Weird Seller Financing Question

1 Reply

Ok bear with me. I know this is a real estate forum but I just had a provoking shower thought ( I hope I'm not the only one who thinks, sometimes too hard, in the shower).

When it comes to seller financing for real estate the perks I have gathered from reading and watching all of the podcasts and YouTube videos I can are:

-No hit to personal or business credit

-Potentially better negotiable interest and payments

-Obvious acquisition of the property with name on title

-Potential for good deal if sitting on the market (not a lot of that going on now, but definitely still out there to be found).

Here's where I may lose a lot of people. I'm certainly interested in trying this financing tactic, however, the true nature of my question is unrelated to real estate.

I'm a bit of a classic car enthusiast and like most of us out there, we just don't have the cash sitting around to dump on a fun vehicle that needs constant attention and can be costly depending on what you want.

My question is this:

Has anyone ever tried seller financing on a vehicle?
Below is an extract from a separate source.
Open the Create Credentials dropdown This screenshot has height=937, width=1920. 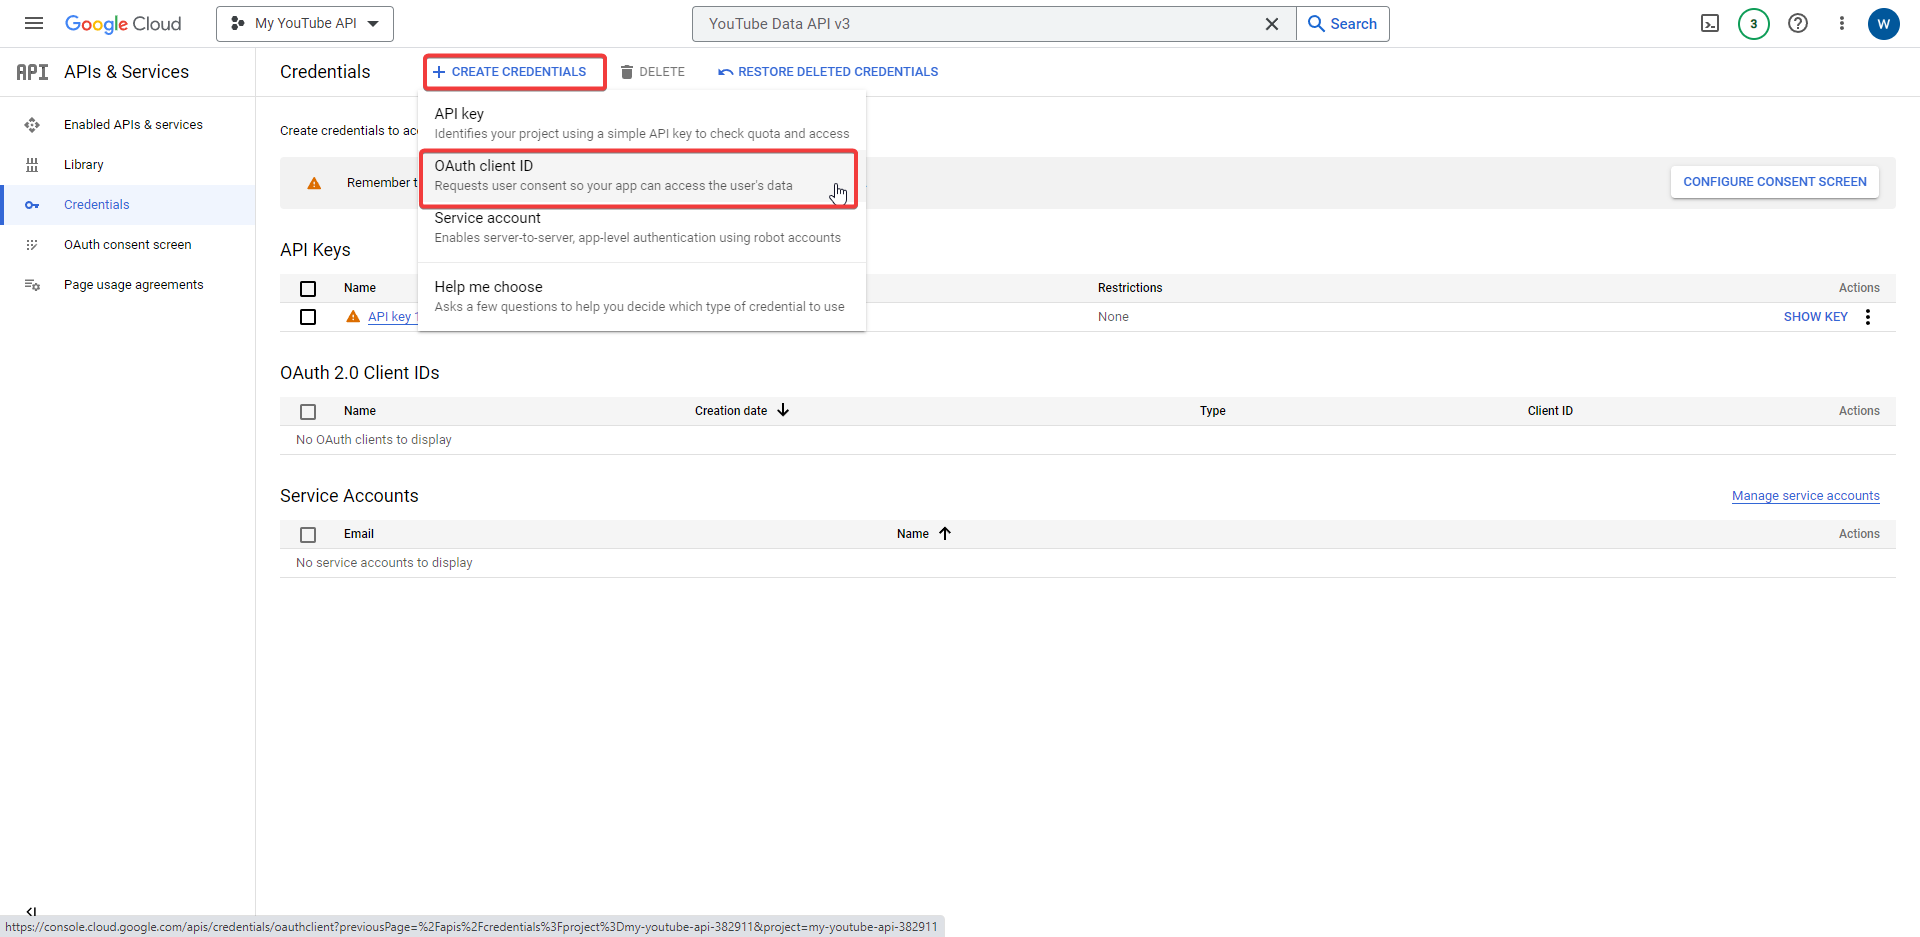click(514, 72)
The way I see it, you can take the exact same principles and apply it to buying something like a classic car. Now I know, "Ryan, a vehicle is a depreciating asset why would you want to do that?"

Well. If I want to go buy a 1963 Corvette split window and don't have 80-100k in the bank and have minimal options for commercial lenders when it comes to classic cars, why not see if the seller would finance the vehicle? I still become liable for the note and make monthly payments (with presumed interest) but have the option to pay in full at any time.

So let's say I buy this beautiful split window and love driving this thing around. Well come 6 months to a year or so later, this thing is worth 120k now(fantasy numbers here). I sell the vehicle and pay off my initial seller and make 20k.

Am I crazy or is there something to this idea??

Hey @Ryan Jones you can finance anything. It does not have to be houses. Yes, cars work also. Just like homes, you have to mitigate your potential losses: make sure insurance is in place and do some due diligence on the buyer. Check credit, income, etc.

The same is true for mobile homes or whatever.